J Transl Med. 2020 Dec 7;18(1):462. doi: 10.1186/s12967-020-02620-5.


Background: Sepsis is a significant cause of mortality in-hospital, especially in ICU patients. Early prediction of sepsis is essential, as prompt and appropriate treatment can improve survival outcomes. Machine learning methods are flexible prediction algorithms with potential advantages over conventional regression and scoring system. The aims of this study were to develop a machine learning approach using XGboost to predict the 30-days mortality for MIMIC-III Patients with sepsis-3 and to determine whether such model performs better than traditional prediction models.

Methods: Using the MIMIC-III v1.4, we identified patients with sepsis-3. The data was split into two groups based on death or survival within 30 days and variables, selected based on clinical significance and availability by stepwise analysis, were displayed and compared between groups. Three predictive models including conventional logistic regression model, SAPS-II score prediction model and XGBoost algorithm model were constructed by R software. Then, the performances of the three models were tested and compared by AUCs of the receiver operating characteristic curves and decision curve analysis. At last, nomogram and clinical impact curve were used to validate the model.
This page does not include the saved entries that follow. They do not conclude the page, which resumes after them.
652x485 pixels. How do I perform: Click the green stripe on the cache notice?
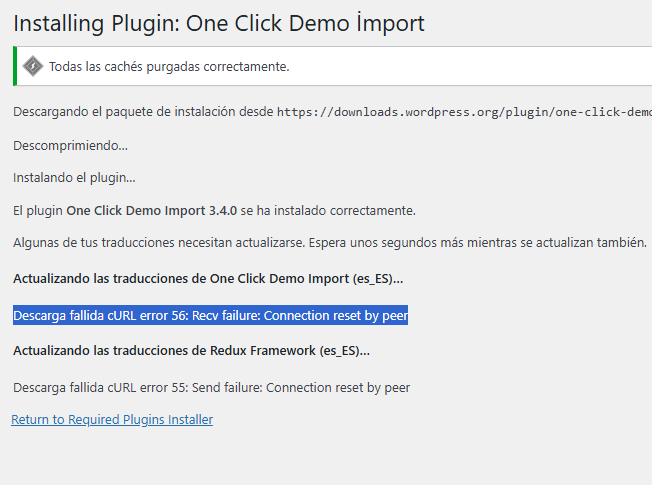[15, 66]
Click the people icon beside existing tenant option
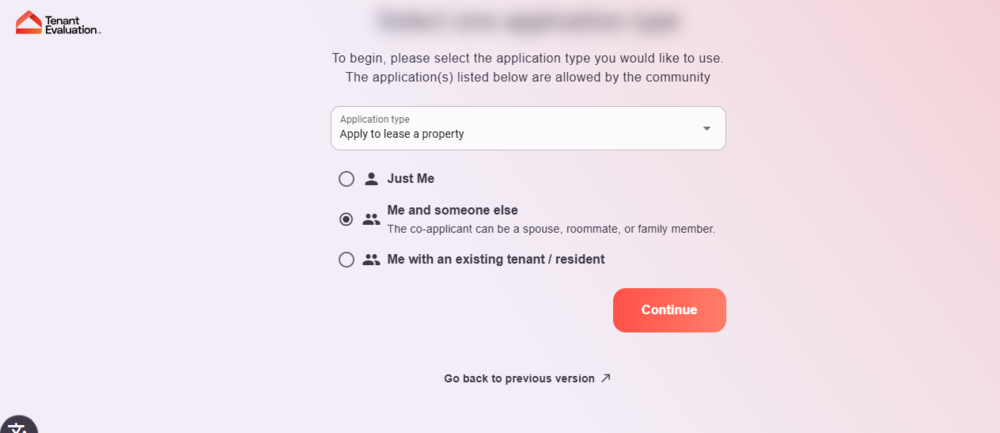 (x=371, y=259)
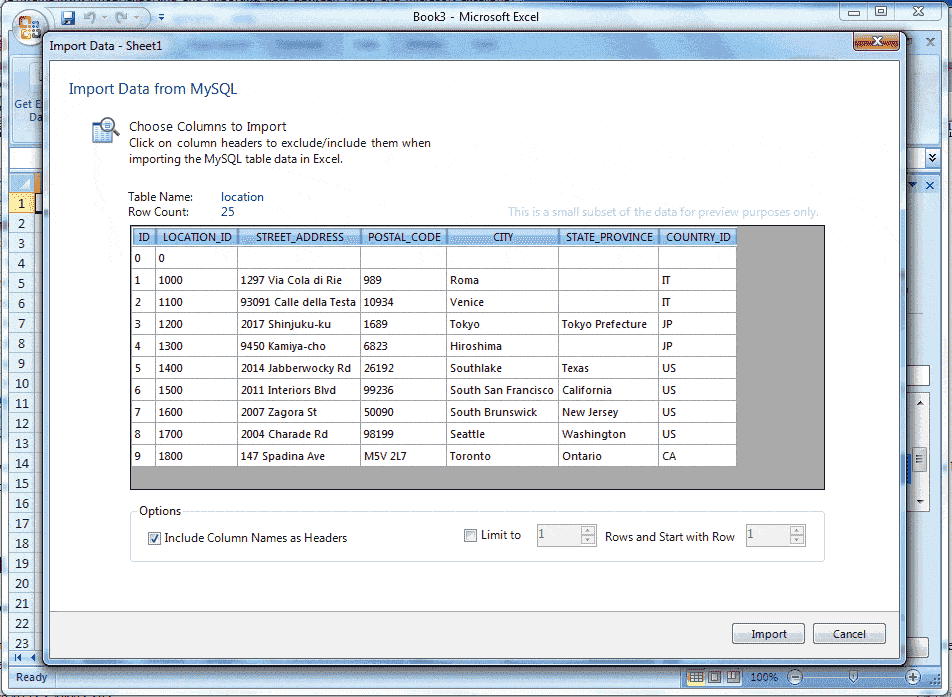Select Normal view in the status bar
The height and width of the screenshot is (697, 952).
click(697, 677)
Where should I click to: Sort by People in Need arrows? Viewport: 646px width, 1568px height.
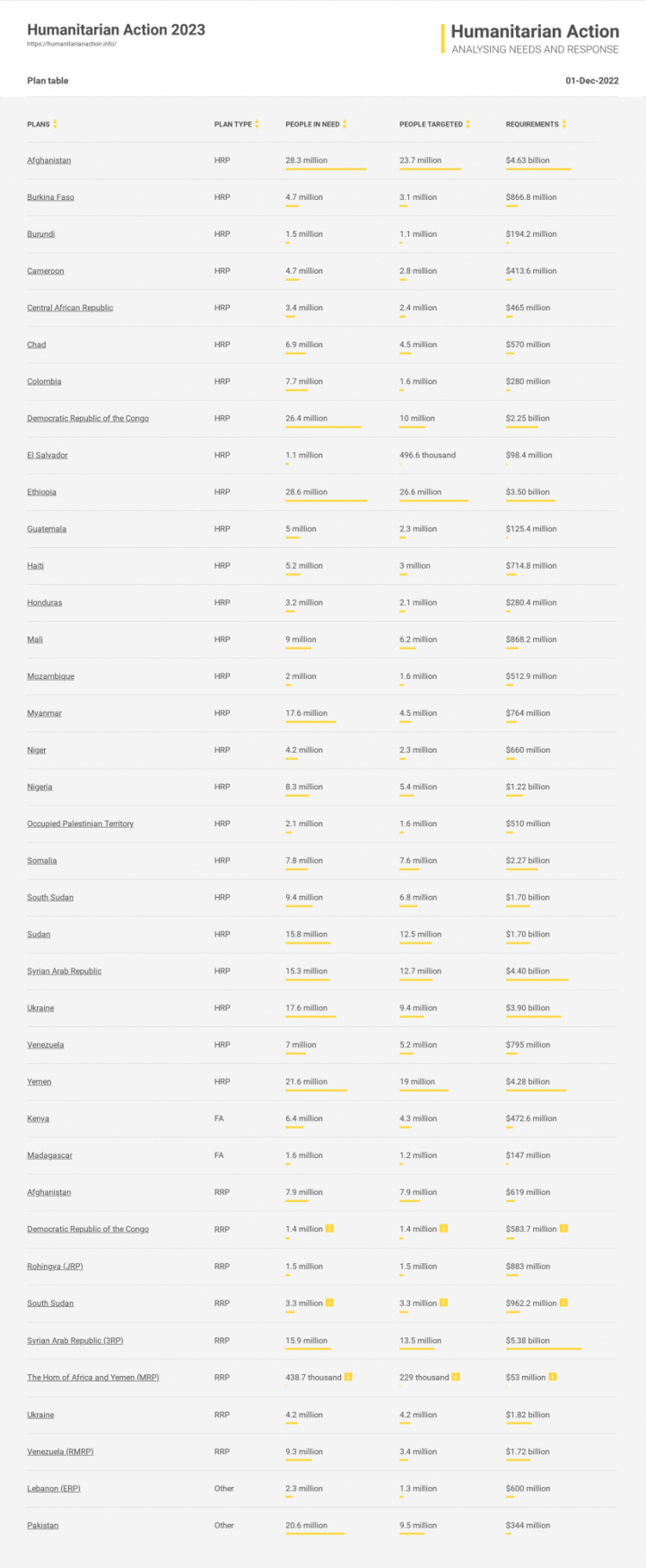pyautogui.click(x=345, y=124)
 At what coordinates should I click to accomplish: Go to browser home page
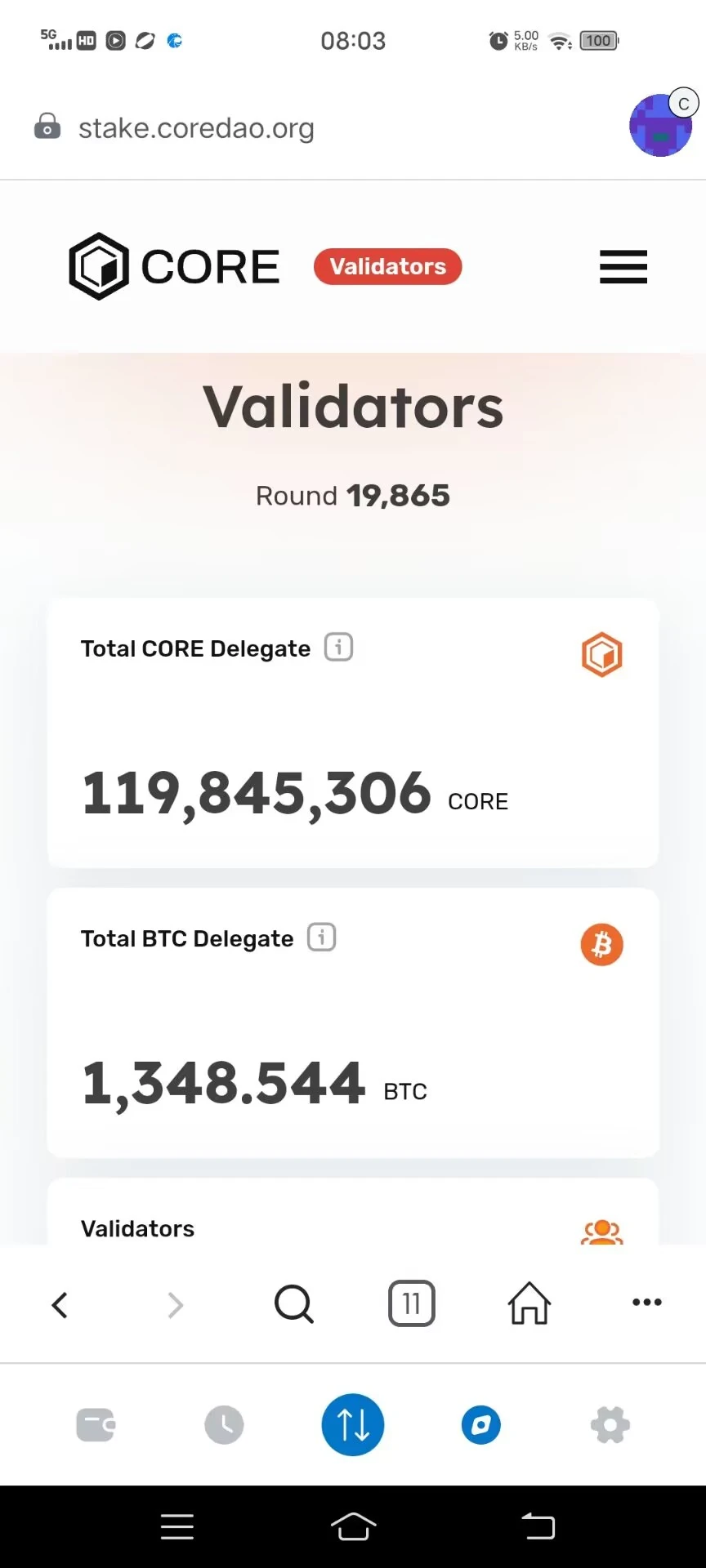click(x=530, y=1303)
Results: A total of 4559 sepsis-3 patients are included in the study, in which, 889 patients were death and 3670 survival within 30 days, respectively. According to the results of AUCs (0.819 [95% CI 0.800-0.838], 0.797 [95% CI 0.781-0.813] and 0.857 [95% CI 0.839-0.876]) and decision curve analysis for the three models, the XGboost model performs best. The risk nomogram and clinical impact curve verify that the XGboost model possesses significant predictive value.

Conclusions: Using machine learning technique by XGboost, more significant prediction model can be built. This XGboost model may prove clinically useful and assist clinicians in tailoring precise management and therapy for the patients with sepsis-3.

Keywords: Logistic regression; MIMIC-III; Machine learning; SAPS-II score; Sepsis-3; Xgboost.

MeSH terms

  • Hospital Mortality
  • Humans
  • Logistic Models
  • Machine Learning*
  • ROC Curve
  • Sepsis* / diagnosis